Dataset items
|---|

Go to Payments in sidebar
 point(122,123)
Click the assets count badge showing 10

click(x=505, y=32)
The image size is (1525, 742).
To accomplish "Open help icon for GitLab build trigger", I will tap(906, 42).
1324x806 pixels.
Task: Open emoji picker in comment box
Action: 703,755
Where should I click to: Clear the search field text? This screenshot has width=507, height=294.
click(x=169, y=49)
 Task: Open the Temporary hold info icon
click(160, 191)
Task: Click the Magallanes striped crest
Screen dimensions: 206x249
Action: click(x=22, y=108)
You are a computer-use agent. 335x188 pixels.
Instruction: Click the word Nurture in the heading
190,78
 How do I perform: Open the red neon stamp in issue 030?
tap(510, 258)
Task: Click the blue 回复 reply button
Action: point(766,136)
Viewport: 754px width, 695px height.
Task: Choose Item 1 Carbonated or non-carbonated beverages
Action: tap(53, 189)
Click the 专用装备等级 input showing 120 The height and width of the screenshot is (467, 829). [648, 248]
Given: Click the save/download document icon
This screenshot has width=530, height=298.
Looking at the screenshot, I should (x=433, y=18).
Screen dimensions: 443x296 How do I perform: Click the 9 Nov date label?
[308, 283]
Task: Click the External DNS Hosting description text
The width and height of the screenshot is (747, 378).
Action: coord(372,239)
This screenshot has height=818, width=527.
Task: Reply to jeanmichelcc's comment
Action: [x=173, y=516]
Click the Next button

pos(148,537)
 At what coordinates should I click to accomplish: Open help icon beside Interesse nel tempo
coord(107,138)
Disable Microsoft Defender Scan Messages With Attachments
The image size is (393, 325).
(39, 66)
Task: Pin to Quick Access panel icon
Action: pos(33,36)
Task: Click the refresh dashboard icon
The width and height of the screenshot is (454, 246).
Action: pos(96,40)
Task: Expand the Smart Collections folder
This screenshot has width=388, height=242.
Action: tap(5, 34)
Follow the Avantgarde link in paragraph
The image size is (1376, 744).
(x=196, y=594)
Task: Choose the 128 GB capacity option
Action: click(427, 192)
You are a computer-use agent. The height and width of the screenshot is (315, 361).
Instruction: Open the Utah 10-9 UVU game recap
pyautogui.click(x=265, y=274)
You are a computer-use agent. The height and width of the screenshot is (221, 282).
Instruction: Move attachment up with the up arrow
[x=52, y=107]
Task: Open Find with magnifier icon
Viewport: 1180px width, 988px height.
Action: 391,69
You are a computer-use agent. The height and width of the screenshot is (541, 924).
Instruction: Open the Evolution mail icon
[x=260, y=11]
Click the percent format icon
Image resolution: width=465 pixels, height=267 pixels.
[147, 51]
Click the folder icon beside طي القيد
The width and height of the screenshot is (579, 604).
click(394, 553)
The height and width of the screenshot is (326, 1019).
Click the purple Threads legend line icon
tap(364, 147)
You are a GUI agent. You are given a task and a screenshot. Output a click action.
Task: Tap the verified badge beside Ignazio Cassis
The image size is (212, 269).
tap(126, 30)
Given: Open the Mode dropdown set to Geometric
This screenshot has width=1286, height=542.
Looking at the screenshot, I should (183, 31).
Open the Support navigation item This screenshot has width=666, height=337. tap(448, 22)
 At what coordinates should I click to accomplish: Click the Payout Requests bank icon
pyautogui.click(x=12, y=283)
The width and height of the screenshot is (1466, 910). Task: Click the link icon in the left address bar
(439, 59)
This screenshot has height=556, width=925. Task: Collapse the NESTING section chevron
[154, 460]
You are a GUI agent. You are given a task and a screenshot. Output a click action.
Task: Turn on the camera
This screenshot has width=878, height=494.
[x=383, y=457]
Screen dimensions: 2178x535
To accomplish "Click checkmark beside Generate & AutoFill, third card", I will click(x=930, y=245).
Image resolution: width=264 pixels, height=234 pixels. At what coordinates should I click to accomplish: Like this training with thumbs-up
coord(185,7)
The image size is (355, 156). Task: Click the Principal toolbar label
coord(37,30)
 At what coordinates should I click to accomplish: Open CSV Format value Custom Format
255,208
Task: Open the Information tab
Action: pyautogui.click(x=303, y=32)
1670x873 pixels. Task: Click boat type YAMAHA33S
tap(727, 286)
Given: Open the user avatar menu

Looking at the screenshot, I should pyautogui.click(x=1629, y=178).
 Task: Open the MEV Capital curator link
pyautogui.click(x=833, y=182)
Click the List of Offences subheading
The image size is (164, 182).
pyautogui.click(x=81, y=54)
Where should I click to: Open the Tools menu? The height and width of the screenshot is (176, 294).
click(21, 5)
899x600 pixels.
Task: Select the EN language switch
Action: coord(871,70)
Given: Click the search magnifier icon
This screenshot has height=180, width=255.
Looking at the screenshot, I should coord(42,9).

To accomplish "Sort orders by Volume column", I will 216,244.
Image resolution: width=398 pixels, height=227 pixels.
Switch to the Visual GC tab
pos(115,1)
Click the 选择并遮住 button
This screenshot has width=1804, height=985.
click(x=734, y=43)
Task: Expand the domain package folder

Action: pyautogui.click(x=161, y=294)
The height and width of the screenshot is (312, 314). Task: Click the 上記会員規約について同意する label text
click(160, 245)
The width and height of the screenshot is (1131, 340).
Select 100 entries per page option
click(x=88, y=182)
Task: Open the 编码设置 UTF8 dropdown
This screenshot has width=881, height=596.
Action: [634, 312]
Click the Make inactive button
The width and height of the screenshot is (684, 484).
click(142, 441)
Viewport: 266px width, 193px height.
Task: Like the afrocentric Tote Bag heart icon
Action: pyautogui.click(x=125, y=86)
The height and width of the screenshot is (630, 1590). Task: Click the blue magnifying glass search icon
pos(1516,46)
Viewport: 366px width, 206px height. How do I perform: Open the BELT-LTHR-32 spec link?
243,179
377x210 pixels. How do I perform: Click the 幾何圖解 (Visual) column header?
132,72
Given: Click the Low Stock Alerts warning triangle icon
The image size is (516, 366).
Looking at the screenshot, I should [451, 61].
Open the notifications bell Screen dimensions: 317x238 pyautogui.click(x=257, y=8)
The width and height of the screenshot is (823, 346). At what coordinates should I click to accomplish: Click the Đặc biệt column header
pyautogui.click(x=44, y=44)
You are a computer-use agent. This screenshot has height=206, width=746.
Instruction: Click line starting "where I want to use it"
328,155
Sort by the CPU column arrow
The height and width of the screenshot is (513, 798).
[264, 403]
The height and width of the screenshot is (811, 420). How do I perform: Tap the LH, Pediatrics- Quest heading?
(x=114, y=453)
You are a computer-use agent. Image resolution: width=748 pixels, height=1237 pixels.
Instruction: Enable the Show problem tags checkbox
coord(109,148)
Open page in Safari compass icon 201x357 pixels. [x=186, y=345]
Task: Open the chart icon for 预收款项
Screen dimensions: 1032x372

|---|

-- WHAT THE EXERCISE ASKS --
Could you return all of the data exactly as written?

-- FINISHED TASK --
Go to Payments in sidebar
 point(122,123)
Click the assets count badge showing 10

click(x=505, y=32)
The image size is (1525, 742).
To accomplish "Open help icon for GitLab build trigger", I will tap(906, 42).
1324x806 pixels.
Task: Open emoji picker in comment box
Action: 703,755
Where should I click to: Clear the search field text? This screenshot has width=507, height=294.
click(x=169, y=49)
 Task: Open the Temporary hold info icon
click(160, 191)
Task: Click the Magallanes striped crest
Screen dimensions: 206x249
Action: click(x=22, y=108)
You are a computer-use agent. 335x188 pixels.
Instruction: Click the word Nurture in the heading
190,78
 How do I perform: Open the red neon stamp in issue 030?
tap(510, 258)
Task: Click the blue 回复 reply button
Action: point(766,136)
Viewport: 754px width, 695px height.
Task: Choose Item 1 Carbonated or non-carbonated beverages
Action: tap(53, 189)
Click the 专用装备等级 input showing 120 The height and width of the screenshot is (467, 829). [648, 248]
Given: Click the save/download document icon
This screenshot has width=530, height=298.
Looking at the screenshot, I should (x=433, y=18).
Screen dimensions: 443x296 How do I perform: Click the 9 Nov date label?
[308, 283]
Task: Click the External DNS Hosting description text
The width and height of the screenshot is (747, 378).
Action: coord(372,239)
This screenshot has height=818, width=527.
Task: Reply to jeanmichelcc's comment
Action: [x=173, y=516]
Click the Next button

pos(148,537)
 At what coordinates should I click to accomplish: Open help icon beside Interesse nel tempo
coord(107,138)
Disable Microsoft Defender Scan Messages With Attachments
The image size is (393, 325).
(39, 66)
Task: Pin to Quick Access panel icon
Action: pos(33,36)
Task: Click the refresh dashboard icon
The width and height of the screenshot is (454, 246).
Action: pos(96,40)
Task: Expand the Smart Collections folder
This screenshot has width=388, height=242.
Action: tap(5, 34)
Follow the Avantgarde link in paragraph
The image size is (1376, 744).
(x=196, y=594)
Task: Choose the 128 GB capacity option
Action: click(427, 192)
You are a computer-use agent. The height and width of the screenshot is (315, 361).
Instruction: Open the Utah 10-9 UVU game recap
pyautogui.click(x=265, y=274)
You are a computer-use agent. The height and width of the screenshot is (221, 282).
Instruction: Move attachment up with the up arrow
[x=52, y=107]
Task: Open Find with magnifier icon
Viewport: 1180px width, 988px height.
Action: 391,69
You are a computer-use agent. The height and width of the screenshot is (541, 924).
Instruction: Open the Evolution mail icon
[x=260, y=11]
Click the percent format icon
Image resolution: width=465 pixels, height=267 pixels.
[147, 51]
Click the folder icon beside طي القيد
The width and height of the screenshot is (579, 604).
click(394, 553)
The height and width of the screenshot is (326, 1019).
Click the purple Threads legend line icon
tap(364, 147)
You are a GUI agent. You are given a task and a screenshot. Output a click action.
Task: Tap the verified badge beside Ignazio Cassis
The image size is (212, 269).
tap(126, 30)
Given: Open the Mode dropdown set to Geometric
This screenshot has width=1286, height=542.
Looking at the screenshot, I should (183, 31).
Open the Support navigation item This screenshot has width=666, height=337. tap(448, 22)
 At what coordinates should I click to accomplish: Click the Payout Requests bank icon
pyautogui.click(x=12, y=283)
The width and height of the screenshot is (1466, 910). Task: Click the link icon in the left address bar
(439, 59)
This screenshot has height=556, width=925. Task: Collapse the NESTING section chevron
[154, 460]
You are a GUI agent. You are given a task and a screenshot. Output a click action.
Task: Turn on the camera
This screenshot has width=878, height=494.
[x=383, y=457]
Screen dimensions: 2178x535
To accomplish "Click checkmark beside Generate & AutoFill, third card", I will click(x=930, y=245).
Image resolution: width=264 pixels, height=234 pixels. At what coordinates should I click to accomplish: Like this training with thumbs-up
coord(185,7)
The image size is (355, 156). Task: Click the Principal toolbar label
coord(37,30)
 At what coordinates should I click to accomplish: Open CSV Format value Custom Format
255,208
Task: Open the Information tab
Action: pyautogui.click(x=303, y=32)
1670x873 pixels. Task: Click boat type YAMAHA33S
tap(727, 286)
Given: Open the user avatar menu

Looking at the screenshot, I should pyautogui.click(x=1629, y=178).
 Task: Open the MEV Capital curator link
pyautogui.click(x=833, y=182)
Click the List of Offences subheading
The image size is (164, 182).
pyautogui.click(x=81, y=54)
Where should I click to: Open the Tools menu? The height and width of the screenshot is (176, 294).
click(21, 5)
899x600 pixels.
Task: Select the EN language switch
Action: coord(871,70)
Given: Click the search magnifier icon
This screenshot has height=180, width=255.
Looking at the screenshot, I should coord(42,9).

To accomplish "Sort orders by Volume column", I will 216,244.
Image resolution: width=398 pixels, height=227 pixels.
Switch to the Visual GC tab
pos(115,1)
Click the 选择并遮住 button
This screenshot has width=1804, height=985.
click(x=734, y=43)
Task: Expand the domain package folder

Action: pyautogui.click(x=161, y=294)
The height and width of the screenshot is (312, 314). Task: Click the 上記会員規約について同意する label text
click(160, 245)
The width and height of the screenshot is (1131, 340).
Select 100 entries per page option
click(x=88, y=182)
Task: Open the 编码设置 UTF8 dropdown
This screenshot has width=881, height=596.
Action: [634, 312]
Click the Make inactive button
The width and height of the screenshot is (684, 484).
click(142, 441)
Viewport: 266px width, 193px height.
Task: Like the afrocentric Tote Bag heart icon
Action: pyautogui.click(x=125, y=86)
The height and width of the screenshot is (630, 1590). Task: Click the blue magnifying glass search icon
pos(1516,46)
Viewport: 366px width, 206px height. How do I perform: Open the BELT-LTHR-32 spec link?
243,179
377x210 pixels. How do I perform: Click the 幾何圖解 (Visual) column header?
132,72
Given: Click the Low Stock Alerts warning triangle icon
The image size is (516, 366).
Looking at the screenshot, I should [451, 61].
Open the notifications bell Screen dimensions: 317x238 pyautogui.click(x=257, y=8)
The width and height of the screenshot is (823, 346). At what coordinates should I click to accomplish: Click the Đặc biệt column header
pyautogui.click(x=44, y=44)
You are a computer-use agent. This screenshot has height=206, width=746.
Instruction: Click line starting "where I want to use it"
328,155
Sort by the CPU column arrow
The height and width of the screenshot is (513, 798).
[264, 403]
The height and width of the screenshot is (811, 420). How do I perform: Tap the LH, Pediatrics- Quest heading?
(x=114, y=453)
You are a computer-use agent. Image resolution: width=748 pixels, height=1237 pixels.
Instruction: Enable the Show problem tags checkbox
coord(109,148)
Open page in Safari compass icon 201x357 pixels. [x=186, y=345]
Task: Open the chart icon for 预收款项
Screen dimensions: 1032x372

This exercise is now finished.